For what it's worth, Theralase demonstrated photodynamic inactivation of Staphylococcus aureus using TLD1411 and TLD1433 and green light (530 nm) back in 2013.
Photodynamic inactivation of Staphylococcus aureus and methicillin-resistant Staphylococcus aureus with Ru(II)-based type I/type II photosensitizers Yaxal Arenas, Susan Monro, Ge Shi, Arkady Mandel, Sherri McFarland, Lothar Lilge
The Chinese researchers are developing new anti-bacterial ruthenium compounds that are activated by long wavelengths (808 nm)

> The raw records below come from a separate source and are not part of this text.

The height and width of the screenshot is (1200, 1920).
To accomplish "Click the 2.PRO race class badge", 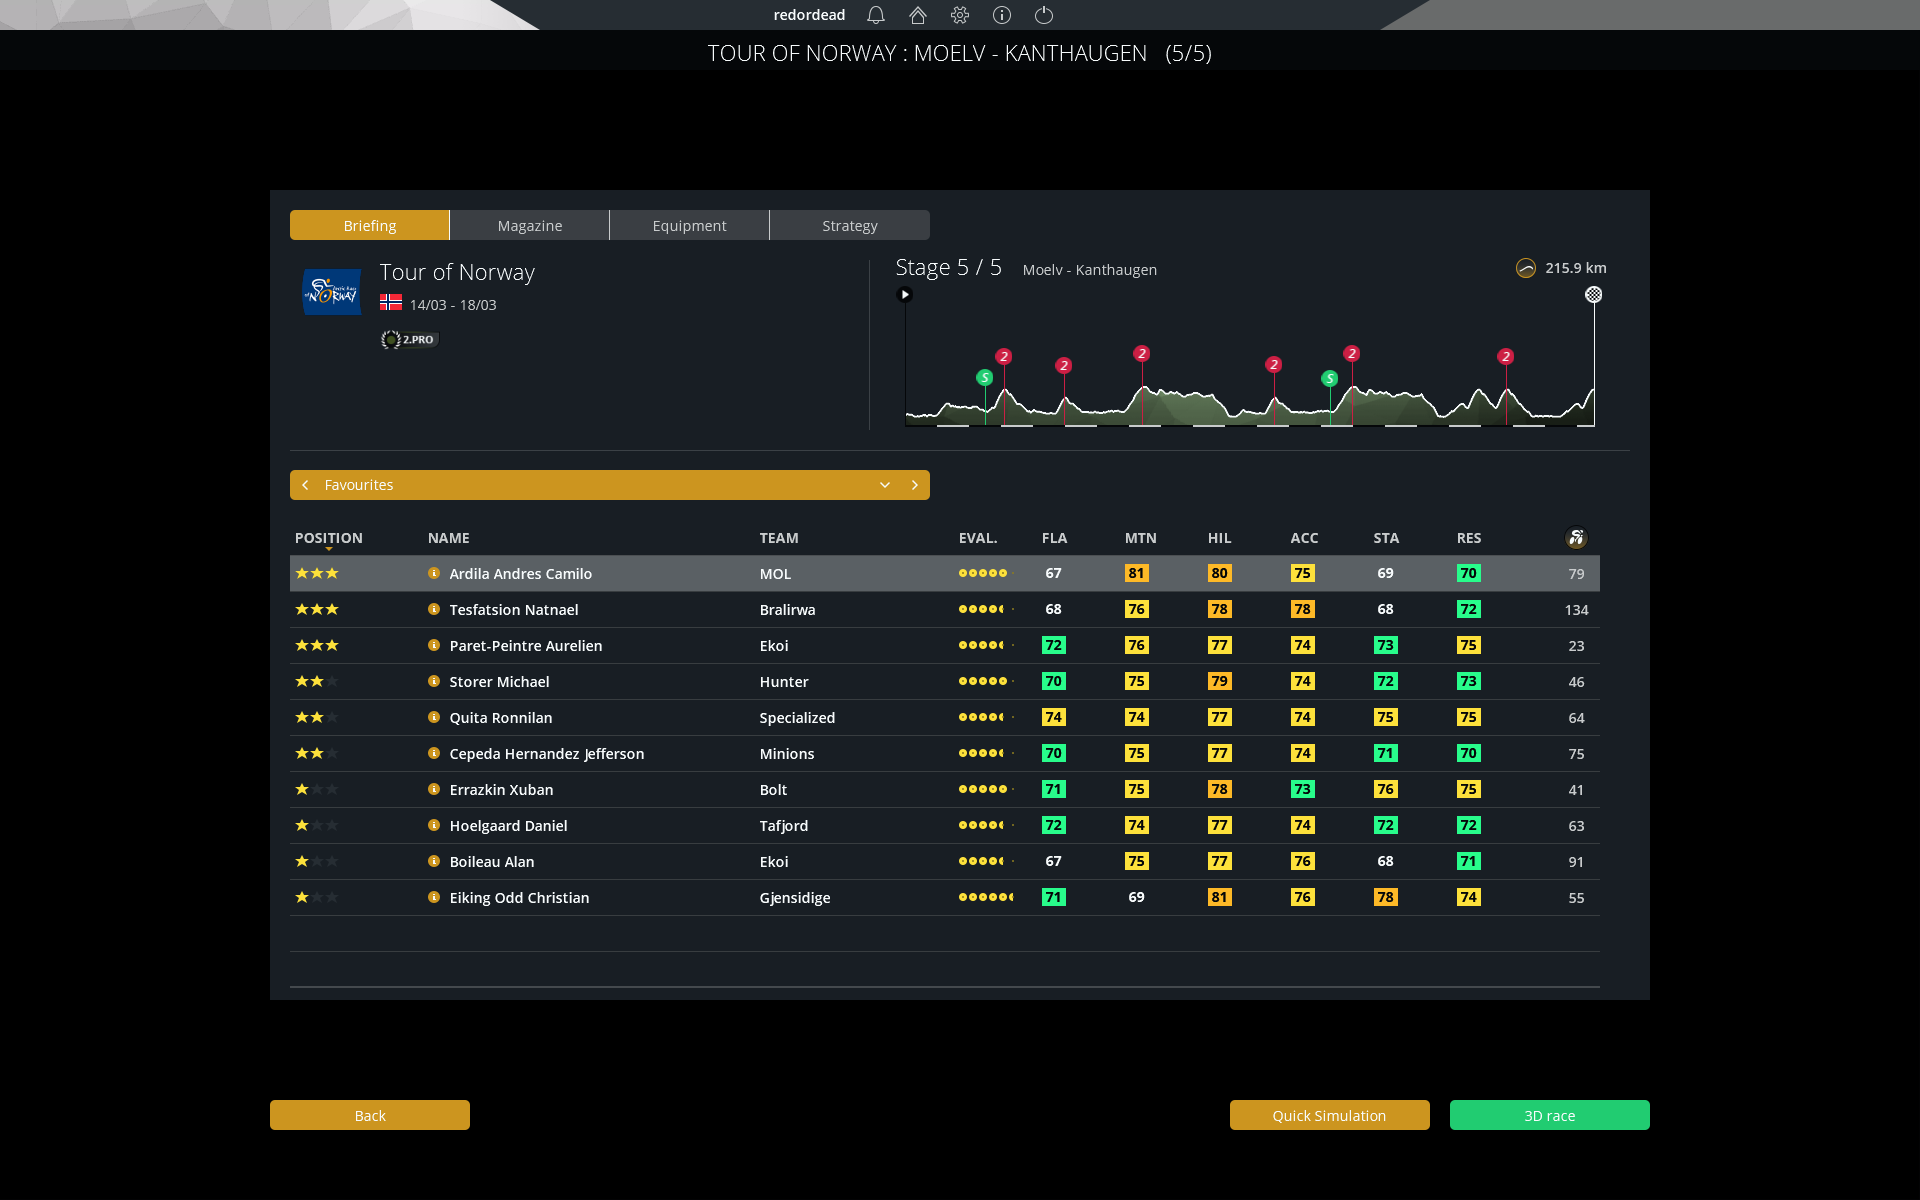I will coord(409,340).
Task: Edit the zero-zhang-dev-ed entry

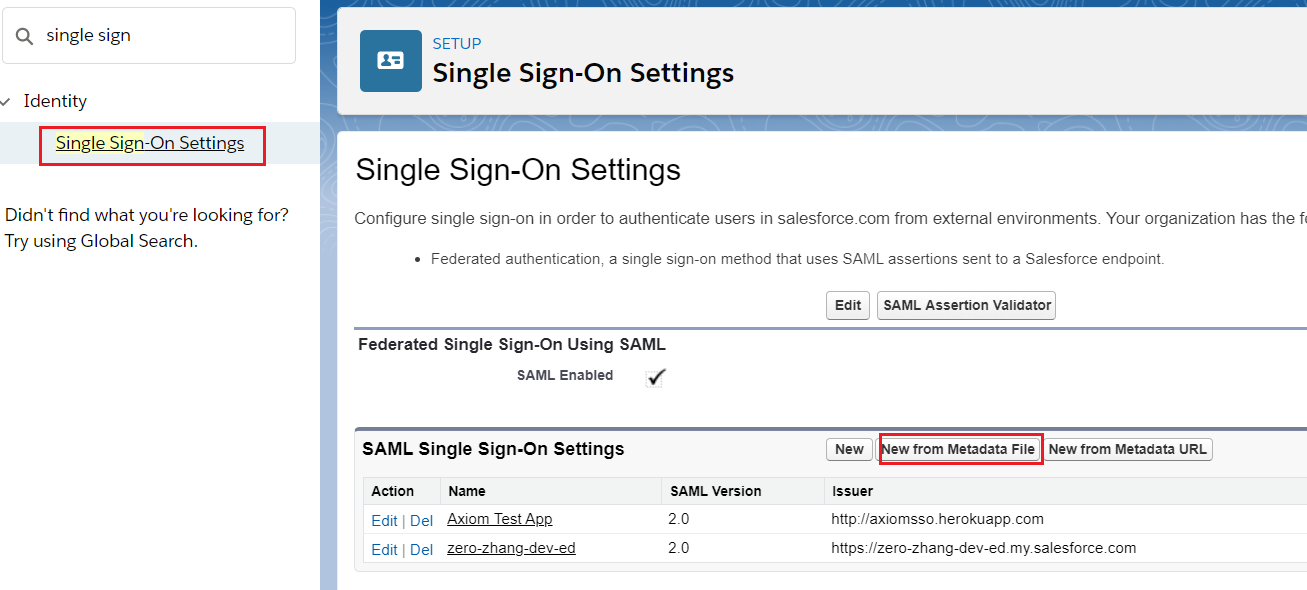Action: point(384,549)
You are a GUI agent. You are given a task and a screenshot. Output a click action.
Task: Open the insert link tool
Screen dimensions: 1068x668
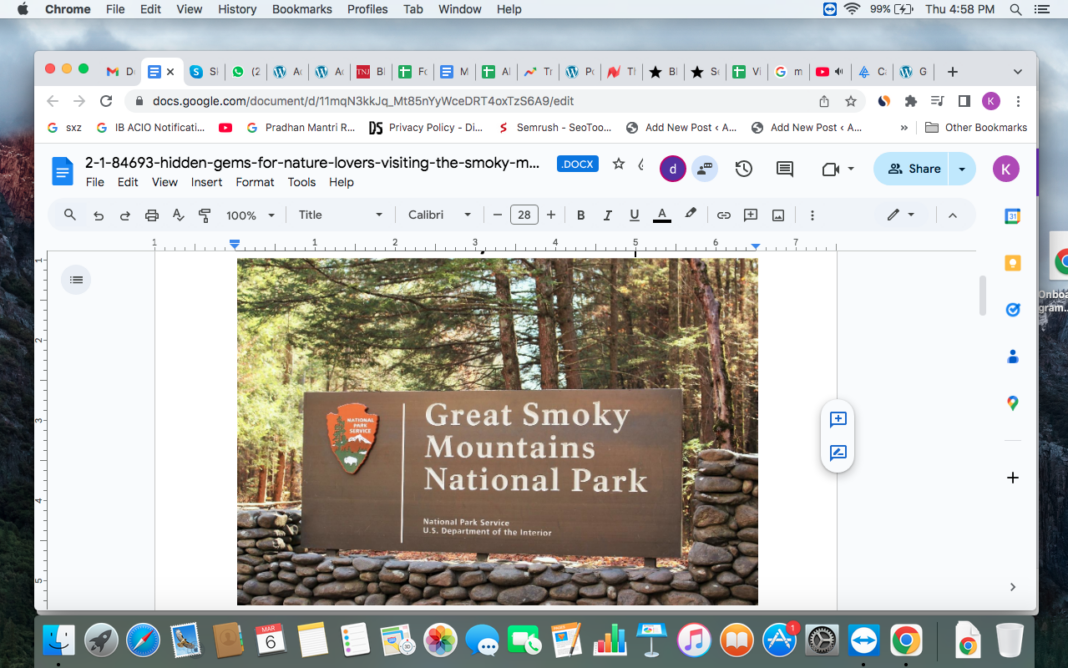click(723, 215)
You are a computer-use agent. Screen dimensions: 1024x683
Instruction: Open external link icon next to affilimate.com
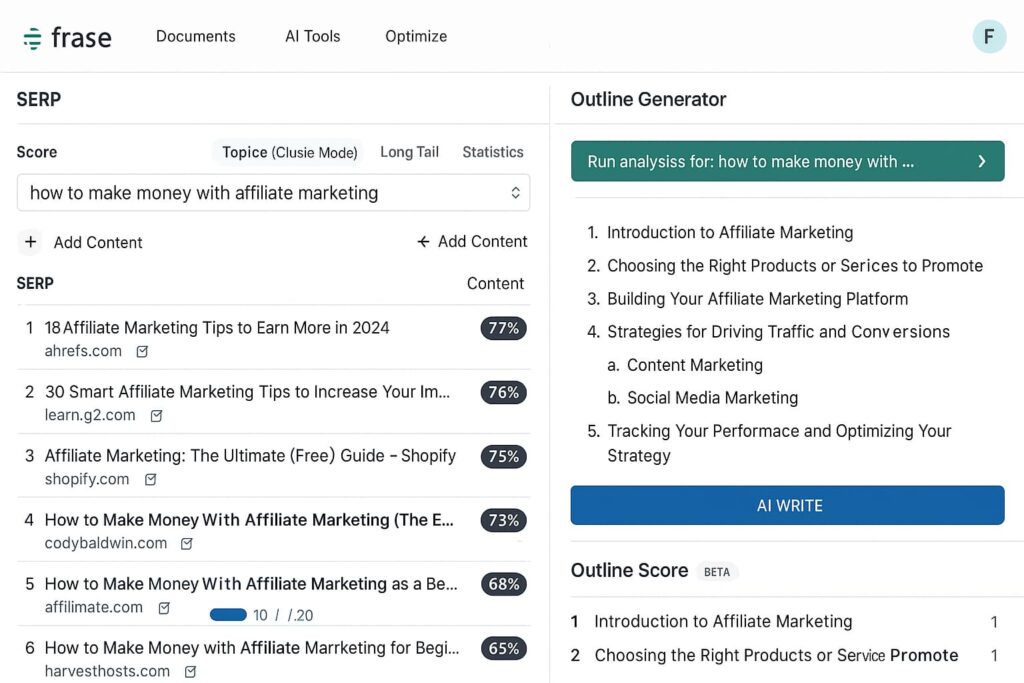[x=165, y=607]
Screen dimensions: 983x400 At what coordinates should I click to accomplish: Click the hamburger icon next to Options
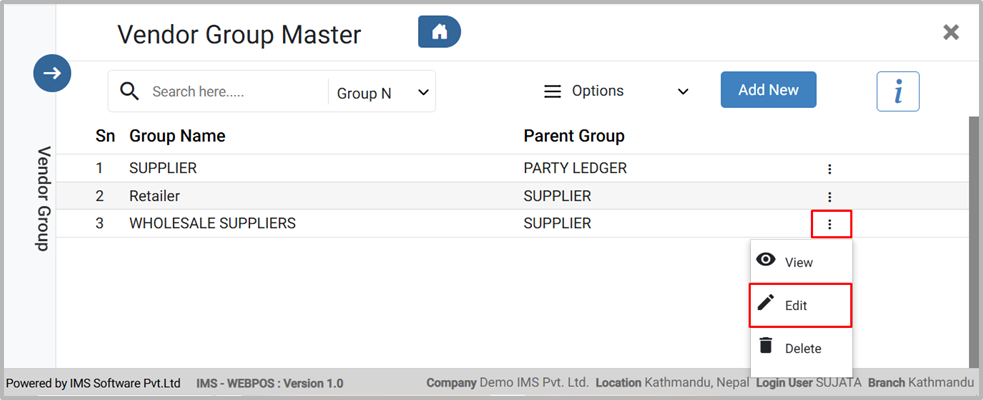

Long wavelength–emissive Ru(II) metallacycle–based photosensitizer assisting in vivo bacterial diagnosis and antibacterial treatment Yuling Xu, Chonglu Li, Xin Ma, Wei Tuo, Le Tu, Xiaopeng Li, Yan Sun, Peter J. Stang, and Yao Sun
August 1, 2022
Significance
Bacterial infection is the major risk to public health. Developing emissive metal–based photosensitizers against bacterial infections draws continued interest in biomedicine. The most important issue is extending the absorption and emission wavelengths of metal-based photosensitizers to ameliorate the efficiency of in vivo imaging and phototherapy. To address this, we rationally designed a long-wavelength–emissive ruthenium (II) metallacycle (herein referred to as 1) that has superior optical penetration (∼7 mm) and satisfactory reactive oxygen species–generation performance. Complex 1 has promising broad-spectrum antibacterial activity and low toxicity to mammalian cells. Moreover, 1 enables high-performance, in vivo, fluorescent imaging-guided phototherapy of Staphylococcus aureus–infected mice, with ignorable adverse effects, thus demonstrating that 1 could be a good platform for pathogen phototheranostics.
Abstract
Ruthenium (Ru) complexes are developed as latent emissive photosensitizers for cancer and pathogen photodiagnosis and therapy. Nevertheless, most existing Ru complexes are limited as photosensitizers in terms of short excitation and emission wavelengths. Herein, we present an emissive Ru(II) metallacycle (herein referred to as 1) that is excited by 808-nm laser and emits at a wavelength of ∼1,000 nm via coordination-driven self-assembly. Metallacycle 1 exhibits good optical penetration (∼7 mm) and satisfactory reactive oxygen species production properties. Furthermore, 1 shows broad-spectrum antibacterial activity (including against drug-resistant Escherichia coli) as well as low cytotoxicity to normal mammalian cells. In vivo studies reveal that 1 is employed in precise, second near-infrared biomedical window fluorescent imaging–guided, photo-triggered treatments in Staphylococcus aureus–infected mice models, with negligible side effects. This work thus broads the applications of supramolecular photosensitizers through the strategy of lengthening their wavelengths.